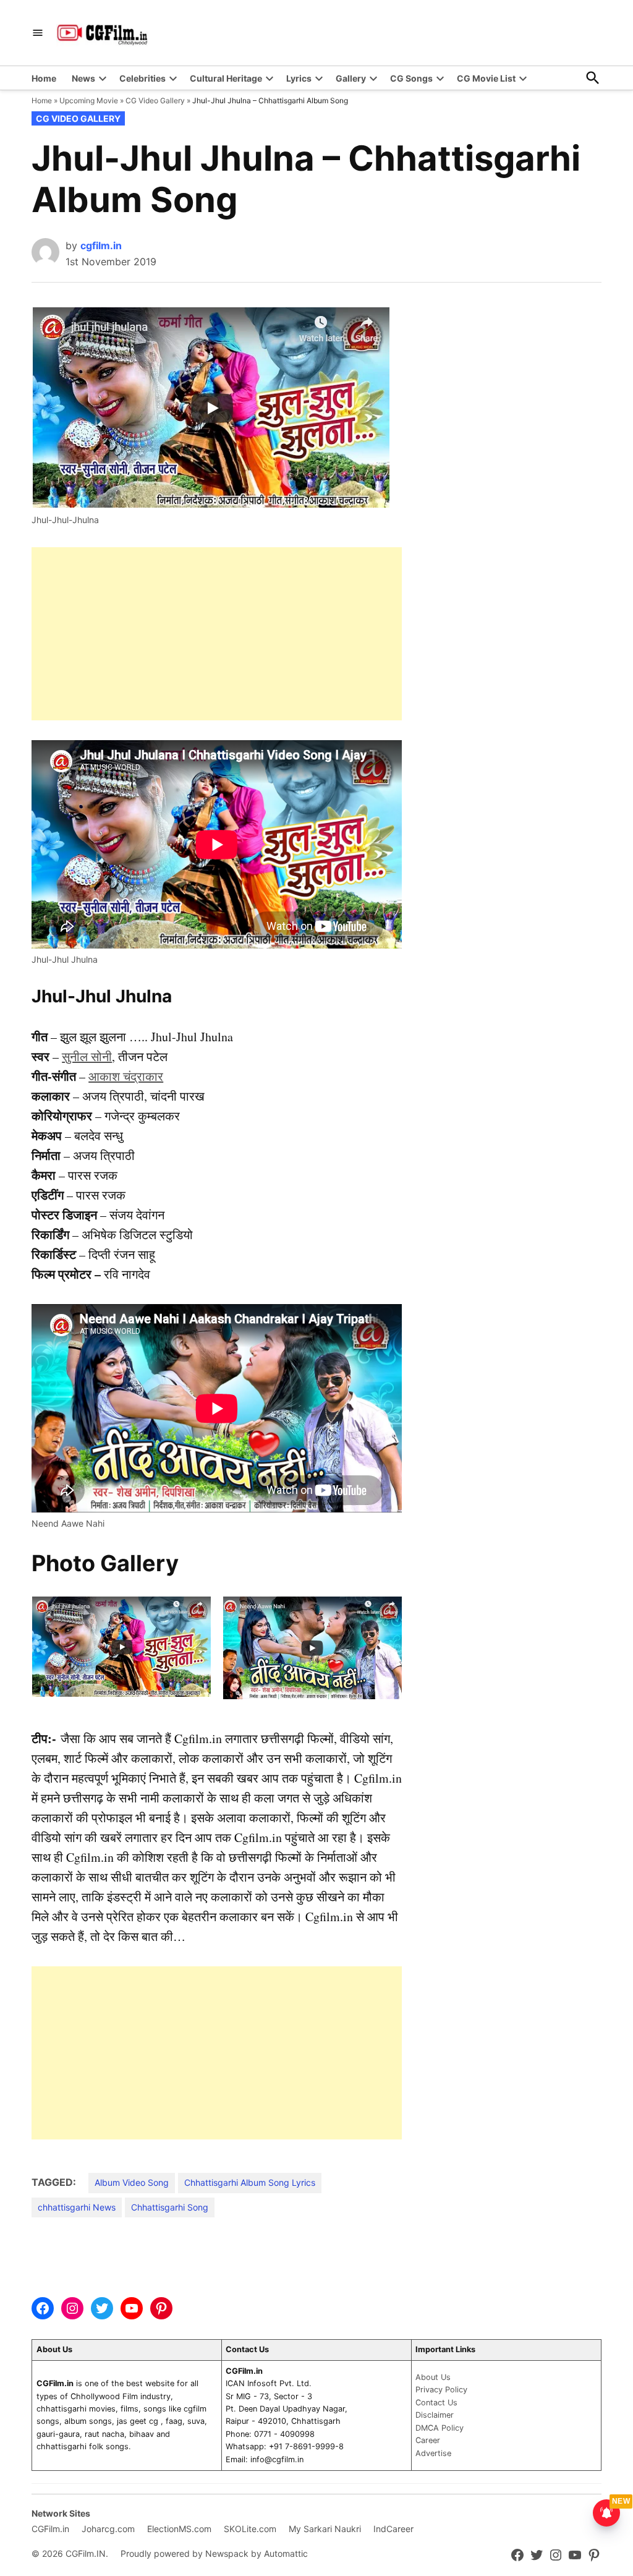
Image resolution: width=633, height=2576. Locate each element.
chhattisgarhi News (77, 2207)
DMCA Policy (439, 2428)
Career (427, 2440)
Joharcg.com (108, 2528)
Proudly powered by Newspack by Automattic (214, 2553)
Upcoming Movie (88, 100)
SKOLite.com (250, 2528)
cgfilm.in (101, 245)
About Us (433, 2377)
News (83, 78)
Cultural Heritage (226, 78)
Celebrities (142, 78)
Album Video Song (132, 2182)
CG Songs (411, 78)
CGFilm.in (50, 2528)
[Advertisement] (217, 633)
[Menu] (38, 33)
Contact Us (436, 2402)
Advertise (433, 2453)
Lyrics (299, 78)
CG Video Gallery (155, 100)
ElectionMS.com (179, 2528)
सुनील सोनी (87, 1056)
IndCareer (393, 2528)
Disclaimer (434, 2415)
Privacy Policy (441, 2389)
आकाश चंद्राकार (125, 1076)
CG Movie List (486, 78)
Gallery (351, 78)
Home (44, 78)
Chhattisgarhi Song (169, 2207)
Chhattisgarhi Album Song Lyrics (249, 2182)
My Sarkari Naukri (325, 2528)
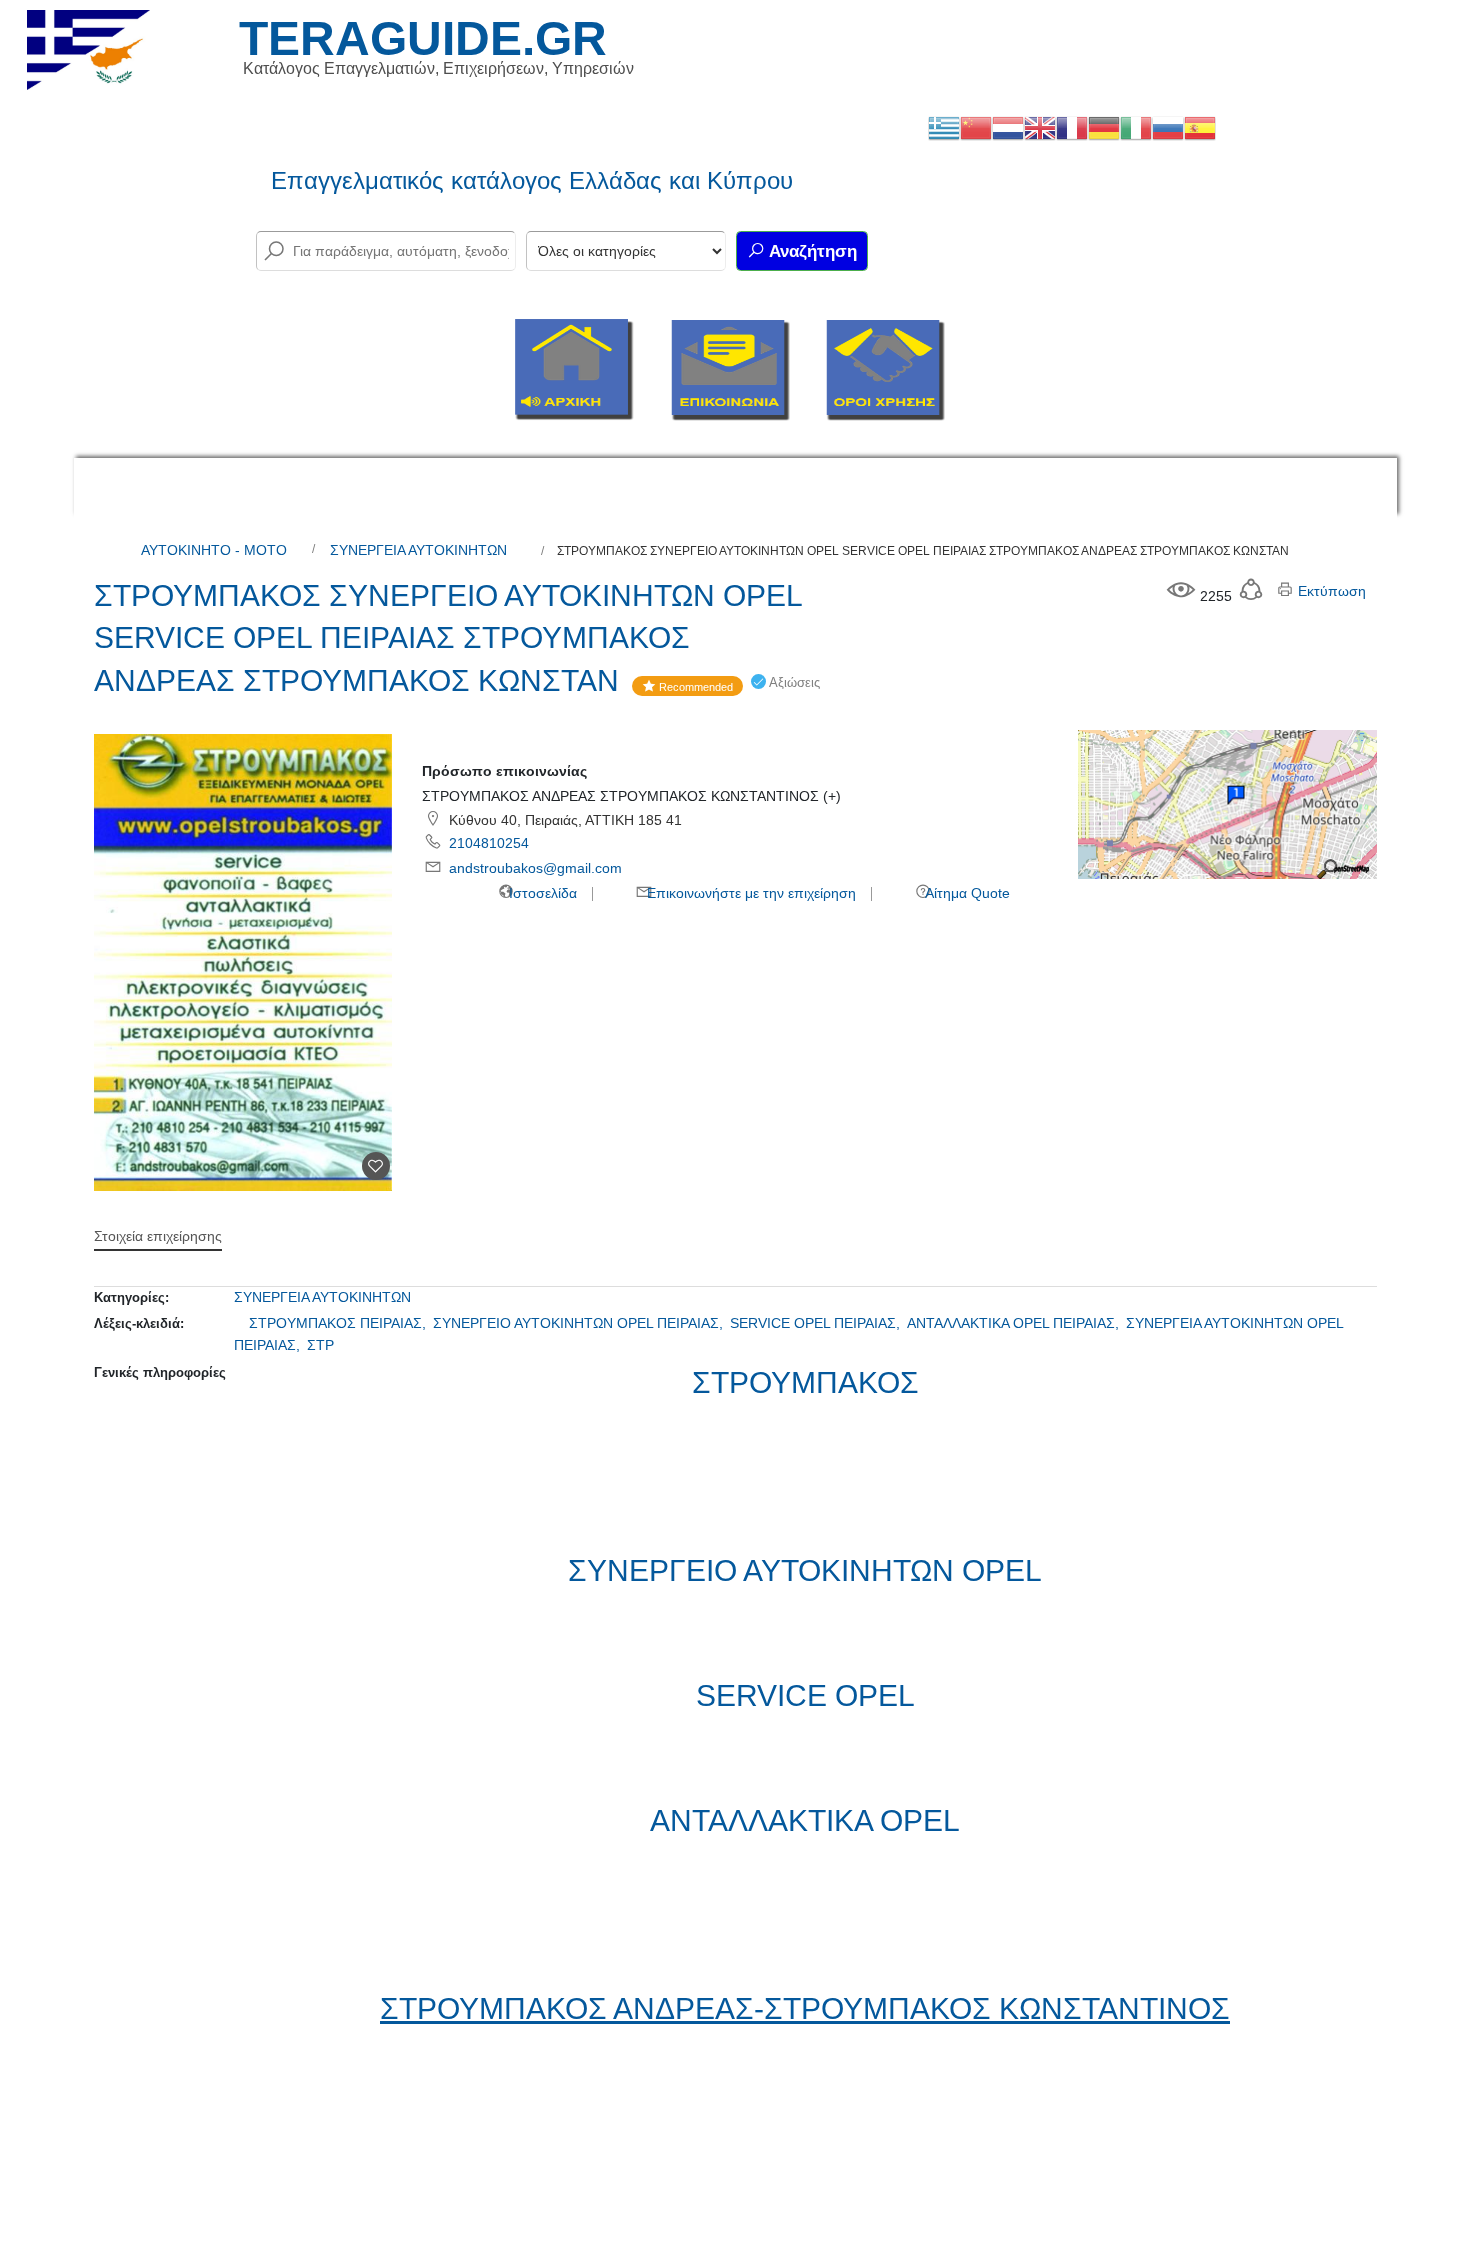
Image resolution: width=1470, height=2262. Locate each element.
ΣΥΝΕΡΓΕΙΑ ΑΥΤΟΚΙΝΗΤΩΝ (418, 550)
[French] (1072, 127)
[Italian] (1136, 127)
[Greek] (944, 127)
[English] (1040, 127)
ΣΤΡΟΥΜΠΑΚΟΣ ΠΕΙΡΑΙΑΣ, (339, 1323)
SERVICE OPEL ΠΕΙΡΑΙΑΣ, (817, 1323)
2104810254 (489, 843)
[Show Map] (1227, 803)
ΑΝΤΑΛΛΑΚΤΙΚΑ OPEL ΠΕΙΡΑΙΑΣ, (1015, 1323)
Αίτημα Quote (966, 893)
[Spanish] (1200, 127)
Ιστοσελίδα (541, 893)
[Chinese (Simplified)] (976, 127)
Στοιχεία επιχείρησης (158, 1236)
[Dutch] (1008, 127)
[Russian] (1168, 127)
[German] (1104, 127)
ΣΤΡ (320, 1345)
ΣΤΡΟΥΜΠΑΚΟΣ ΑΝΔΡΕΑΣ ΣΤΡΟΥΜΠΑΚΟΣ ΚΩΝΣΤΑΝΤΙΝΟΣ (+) (631, 796)
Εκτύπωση (1330, 591)
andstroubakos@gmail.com (535, 868)
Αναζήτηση (811, 251)
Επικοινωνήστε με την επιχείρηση (749, 893)
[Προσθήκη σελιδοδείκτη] (376, 1166)
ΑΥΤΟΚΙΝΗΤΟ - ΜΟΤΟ (214, 550)
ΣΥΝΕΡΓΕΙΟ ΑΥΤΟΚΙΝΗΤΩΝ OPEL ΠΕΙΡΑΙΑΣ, (580, 1323)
----
TASK PROMPT
You need to restate all of the entries above exactly and leave the pictures behind.

RESPONSE BELOW
Image resolution: width=633, height=2576. Locate each element.
chhattisgarhi News (77, 2207)
DMCA Policy (439, 2428)
Career (427, 2440)
Joharcg.com (108, 2528)
Proudly powered by Newspack by Automattic (214, 2553)
Upcoming Movie (88, 100)
SKOLite.com (250, 2528)
cgfilm.in (101, 245)
About Us (433, 2377)
News (83, 78)
Cultural Heritage (226, 78)
Celebrities (142, 78)
Album Video Song (132, 2182)
CG Songs (411, 78)
CGFilm.in (50, 2528)
[Advertisement] (217, 633)
[Menu] (38, 33)
Contact Us (436, 2402)
Advertise (433, 2453)
Lyrics (299, 78)
CG Video Gallery (155, 100)
ElectionMS.com (179, 2528)
सुनील सोनी (87, 1056)
IndCareer (393, 2528)
Disclaimer (434, 2415)
Privacy Policy (441, 2389)
आकाश चंद्राकार (125, 1076)
CG Movie List (486, 78)
Gallery (351, 78)
Home (44, 78)
Chhattisgarhi Song (169, 2207)
Chhattisgarhi Album Song Lyrics (249, 2182)
My Sarkari Naukri (325, 2528)
Image resolution: width=1470, height=2262. Locate each element.
ΣΥΝΕΡΓΕΙΑ ΑΥΤΟΚΙΝΗΤΩΝ (418, 550)
[French] (1072, 127)
[Italian] (1136, 127)
[Greek] (944, 127)
[English] (1040, 127)
ΣΤΡΟΥΜΠΑΚΟΣ ΠΕΙΡΑΙΑΣ, (339, 1323)
SERVICE OPEL ΠΕΙΡΑΙΑΣ, (817, 1323)
2104810254 (489, 843)
[Show Map] (1227, 803)
ΑΝΤΑΛΛΑΚΤΙΚΑ OPEL ΠΕΙΡΑΙΑΣ, (1015, 1323)
Αίτημα Quote (966, 893)
[Spanish] (1200, 127)
Ιστοσελίδα (541, 893)
[Chinese (Simplified)] (976, 127)
Στοιχεία επιχείρησης (158, 1236)
[Dutch] (1008, 127)
[Russian] (1168, 127)
[German] (1104, 127)
ΣΤΡ (320, 1345)
ΣΤΡΟΥΜΠΑΚΟΣ ΑΝΔΡΕΑΣ ΣΤΡΟΥΜΠΑΚΟΣ ΚΩΝΣΤΑΝΤΙΝΟΣ (+) (631, 796)
Εκτύπωση (1330, 591)
andstroubakos@gmail.com (535, 868)
Αναζήτηση (811, 251)
Επικοινωνήστε με την επιχείρηση (749, 893)
[Προσθήκη σελιδοδείκτη] (376, 1166)
ΑΥΤΟΚΙΝΗΤΟ - ΜΟΤΟ (214, 550)
ΣΥΝΕΡΓΕΙΟ ΑΥΤΟΚΙΝΗΤΩΝ OPEL ΠΕΙΡΑΙΑΣ, (580, 1323)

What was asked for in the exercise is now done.